### Material provided ###

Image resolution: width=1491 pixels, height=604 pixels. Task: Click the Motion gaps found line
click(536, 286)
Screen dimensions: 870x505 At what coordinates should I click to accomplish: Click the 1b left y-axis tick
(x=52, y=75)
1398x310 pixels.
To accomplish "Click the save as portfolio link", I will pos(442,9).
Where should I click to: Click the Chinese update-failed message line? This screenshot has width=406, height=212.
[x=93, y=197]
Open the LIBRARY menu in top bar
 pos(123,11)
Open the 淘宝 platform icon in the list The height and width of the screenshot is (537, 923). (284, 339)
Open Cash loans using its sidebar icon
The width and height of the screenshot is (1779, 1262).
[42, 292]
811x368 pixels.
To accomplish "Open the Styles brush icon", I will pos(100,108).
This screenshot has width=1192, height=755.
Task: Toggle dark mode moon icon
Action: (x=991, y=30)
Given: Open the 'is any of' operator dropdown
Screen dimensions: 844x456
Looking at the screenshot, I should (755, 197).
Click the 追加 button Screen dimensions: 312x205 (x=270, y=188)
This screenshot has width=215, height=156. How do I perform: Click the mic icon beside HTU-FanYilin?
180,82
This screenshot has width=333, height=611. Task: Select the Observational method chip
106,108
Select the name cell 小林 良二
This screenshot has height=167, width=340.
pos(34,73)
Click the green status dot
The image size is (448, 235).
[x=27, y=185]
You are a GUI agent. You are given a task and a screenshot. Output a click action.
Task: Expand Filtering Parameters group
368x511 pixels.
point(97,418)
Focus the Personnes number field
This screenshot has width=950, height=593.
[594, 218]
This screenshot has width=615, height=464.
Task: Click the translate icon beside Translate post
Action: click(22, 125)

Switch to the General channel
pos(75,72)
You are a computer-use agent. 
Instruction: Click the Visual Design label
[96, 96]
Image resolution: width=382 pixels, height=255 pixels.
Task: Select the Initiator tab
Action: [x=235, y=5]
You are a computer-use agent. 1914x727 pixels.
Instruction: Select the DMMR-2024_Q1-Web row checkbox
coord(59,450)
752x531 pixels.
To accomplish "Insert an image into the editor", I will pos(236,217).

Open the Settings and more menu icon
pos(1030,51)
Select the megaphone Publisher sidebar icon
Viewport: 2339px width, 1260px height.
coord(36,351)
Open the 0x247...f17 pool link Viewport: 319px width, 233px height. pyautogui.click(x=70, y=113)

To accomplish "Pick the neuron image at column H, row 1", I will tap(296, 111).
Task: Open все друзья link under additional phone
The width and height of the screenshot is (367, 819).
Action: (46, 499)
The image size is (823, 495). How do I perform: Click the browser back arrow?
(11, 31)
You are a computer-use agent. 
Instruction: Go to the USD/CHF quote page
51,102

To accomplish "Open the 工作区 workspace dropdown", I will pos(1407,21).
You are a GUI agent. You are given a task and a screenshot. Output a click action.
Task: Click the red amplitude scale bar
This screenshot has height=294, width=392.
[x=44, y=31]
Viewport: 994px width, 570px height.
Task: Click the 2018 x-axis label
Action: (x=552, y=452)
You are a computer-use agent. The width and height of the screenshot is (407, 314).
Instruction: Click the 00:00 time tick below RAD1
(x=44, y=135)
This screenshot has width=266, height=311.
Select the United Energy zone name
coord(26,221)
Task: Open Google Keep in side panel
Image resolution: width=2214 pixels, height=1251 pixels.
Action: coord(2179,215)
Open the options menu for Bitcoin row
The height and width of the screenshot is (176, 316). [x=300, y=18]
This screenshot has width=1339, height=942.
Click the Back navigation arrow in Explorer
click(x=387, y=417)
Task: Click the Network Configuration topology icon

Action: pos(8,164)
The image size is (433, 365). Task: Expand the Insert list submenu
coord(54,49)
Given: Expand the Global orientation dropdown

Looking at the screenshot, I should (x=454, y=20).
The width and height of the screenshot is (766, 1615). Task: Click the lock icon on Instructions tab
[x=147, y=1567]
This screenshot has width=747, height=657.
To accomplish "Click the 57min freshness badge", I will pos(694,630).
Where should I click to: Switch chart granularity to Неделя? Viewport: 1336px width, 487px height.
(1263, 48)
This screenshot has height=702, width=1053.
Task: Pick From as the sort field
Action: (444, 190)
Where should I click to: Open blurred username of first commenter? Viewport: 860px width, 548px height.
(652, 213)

###

What the task asks
Swap "USD/CHF" for "EUR/USD" in the records starting at the line with "The image size is (823, 495)." and ending at the line with "I will pos(1407,21).", and give back only those lines with everything else unchanged.

Written solution
The image size is (823, 495). How do I perform: Click the browser back arrow?
(11, 31)
You are a computer-use agent. 
Instruction: Go to the EUR/USD quote page
51,102

To accomplish "Open the 工作区 workspace dropdown", I will pos(1407,21).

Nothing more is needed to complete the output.